You just clustered the data!
Right, so now you probably have questions.
In real scenarios, how would you determine how many clusters there are? There are great tutorials and explanations for methods (this is a good one from UC Business Analytics), but good ‘ole trial and error or educated guessing can sometimes work, as well.
What if I chose some other criteria? Like, for example, savory vs. sweet? That’s legitimate, and a common problem with clustering and unsupervised methods. You may have a guess as to the underlying structure in the data, but there may be several possibilities, depending on the characteristics of the data.
Are pancakes cake? This is deep. I don’t know. And this is another issue you may face - the clusters you create will usually be exclusive (i.e., an item or observation can only belong to one or the other), but that doesn’t mean that the items won’t have qualities characteristic of both clusters.
Now you have your clusters, or your classes. This is usually why, if you don’t have labeled data, you start with unsupervised learning and then move to supervised - the latter requires a training set for your algorithm (which can be the output of your clustering, as in this case). We’re tackling classification here - specifically binary classification, since we have two classes.
Based on our classes above (1. NOT CAKE, 2. CAKE), if I hand you a new set of raw data, can you sort them based on the criteria: IS IT CAKE?
In this case, you’re going by image - is this image a cake, or not? If we broke that down, we’d be talking about some organization of pixels that make up this cake emoji. If you had actual food as your data, you’d be thinking: is this sweet? Is it fluffy? Does it have frosting? Likewise, if you were only given descriptors (text data): “moist” (sorry), “frosted,” “chocolate,” might help you sort that line of description into the “cake” pile, vs. descriptors like “spicy”, “crispy,” “salty” - that would (hopefully) be “not cake.”
So we’ve classified this element - it’s 1. NOT CAKE.
Your result will depend greatly on your training set; you can see, for example, if you had used a training set like this, instead:
This is an exaggerated example of an imbalanced set - it won’t be very good at distinguishing between classes 1 and 2, because it doesn’t have sufficient examples of 1. There are methods to address imbalanced sets.

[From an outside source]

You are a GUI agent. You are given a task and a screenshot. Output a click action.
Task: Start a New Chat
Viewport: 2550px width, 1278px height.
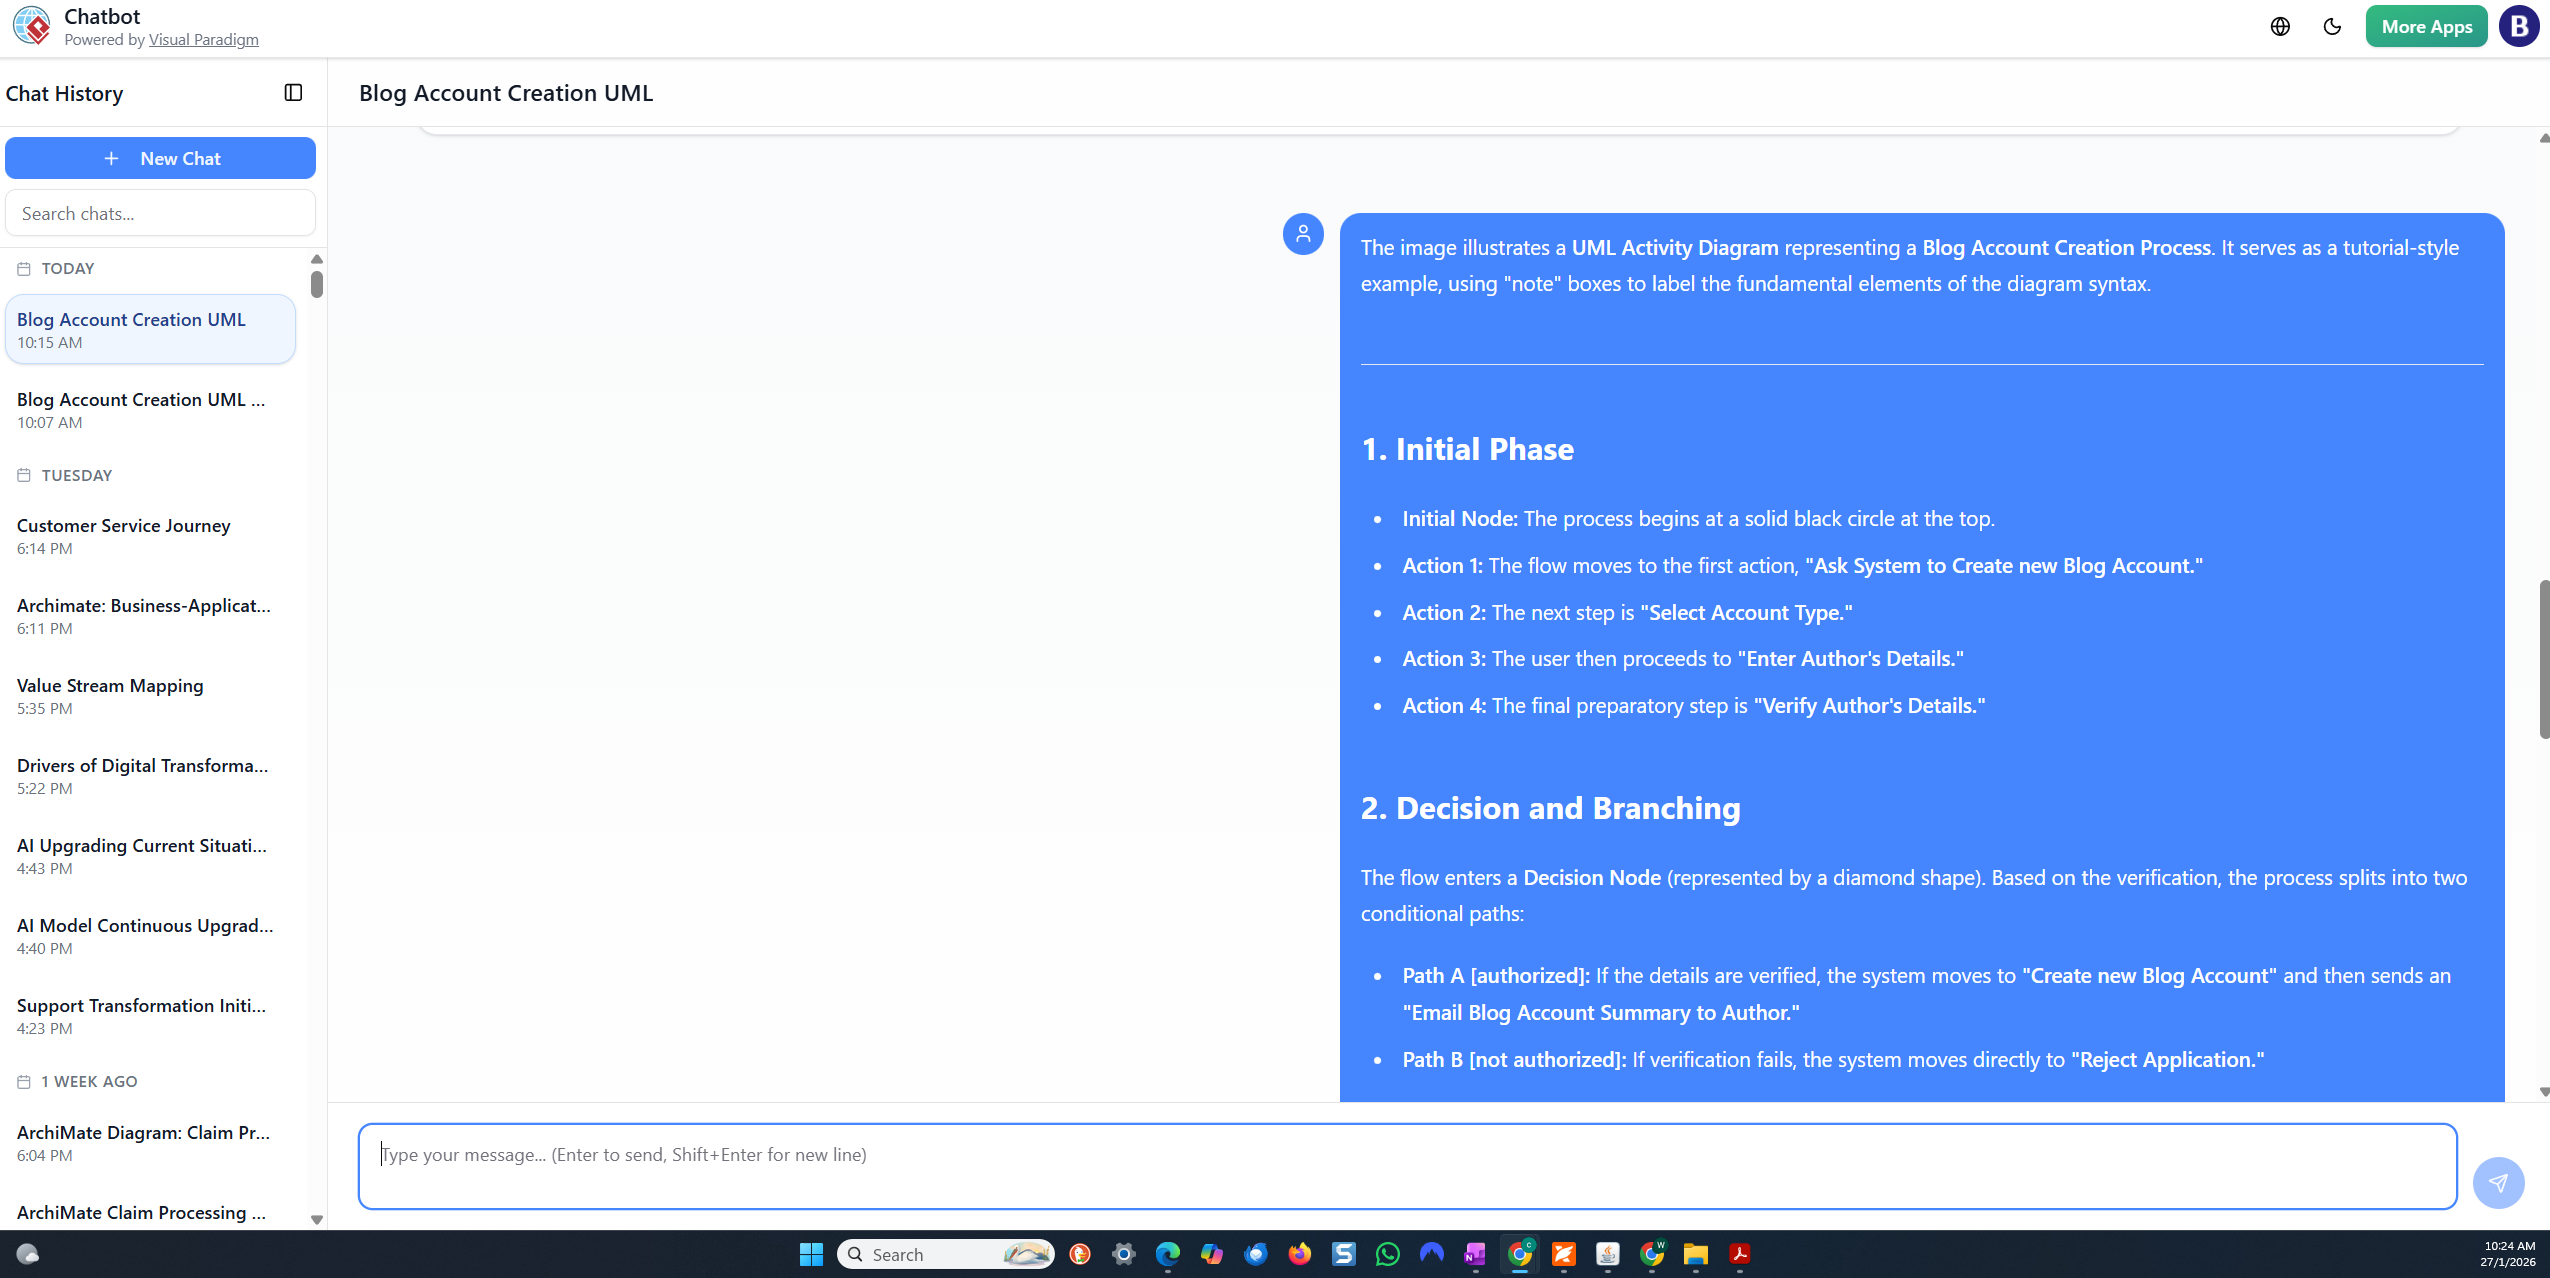pos(159,157)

It’s not imperative to cluster first and classify second - this is just a common pipeline if you don’t know what groupings exist in your data. It’s also possible to drill down further after utilizing a pipeline like this; for example, say you have separated out all of the cakes, and now you want to further separate WHOLE CAKES and CAKE SLICES. You could do that by creating a new, labeled training set:
With unsupervised learning, you typically only have input variables (x) - in this case, our emoji. Your goal is to find some underlying structure in the data - some way to start to group it, find patterns, meaningful relationships. Clustering is an example of this, and a common algorithm is k-means.
With supervised learning, you still have your input variables, x, but now you already also have the output y - that is, the label - the “correct answer.” And you want to see if you can train the algorithm to predict new y for new x - new labels for new observations. A common algorithm for classification is support vector machines.

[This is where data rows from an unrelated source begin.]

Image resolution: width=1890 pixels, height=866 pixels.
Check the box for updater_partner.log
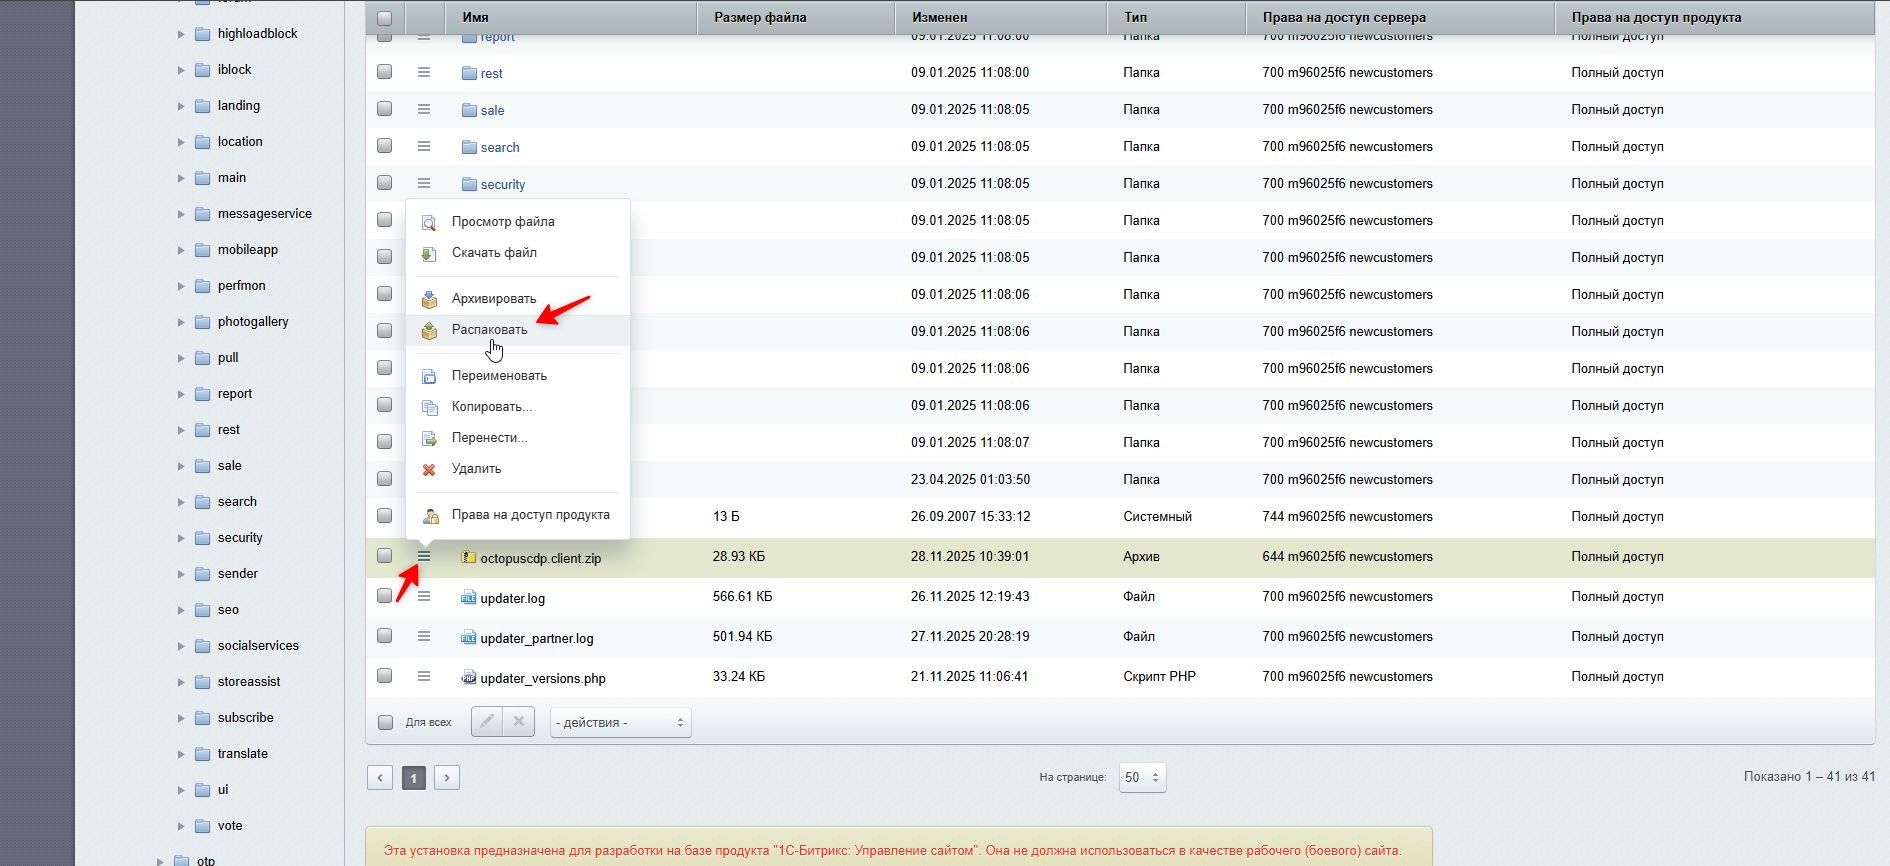pyautogui.click(x=384, y=636)
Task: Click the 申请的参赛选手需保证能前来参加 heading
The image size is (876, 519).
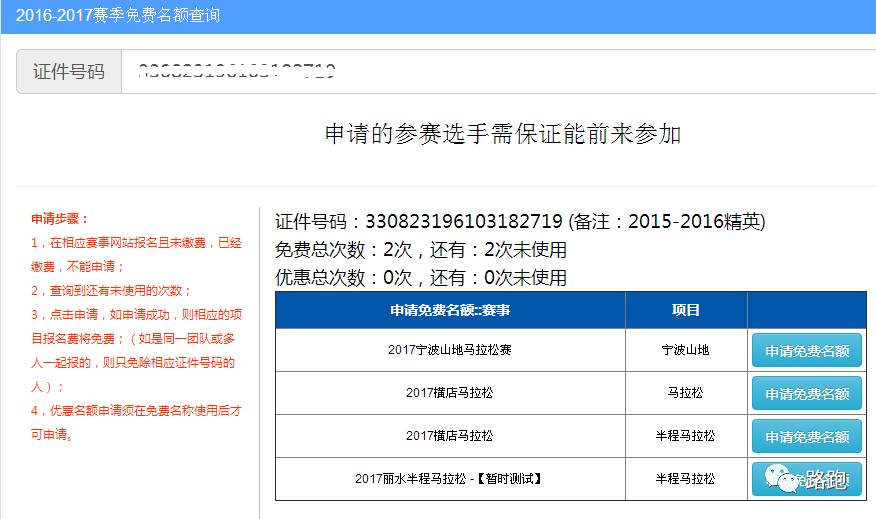Action: pos(502,134)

The algorithms you choose will depend on the type of data you have, the computing resources available, and your personal preference. It will also matter if you are doing binary classification (distinguishing between two classes only), or have multiple classes. There are also other things to consider - parameter optimization, training and test sets, so on and so forth, but I promised a succinct, general example (and cake!), so hopefully this has been helpful to someone out there.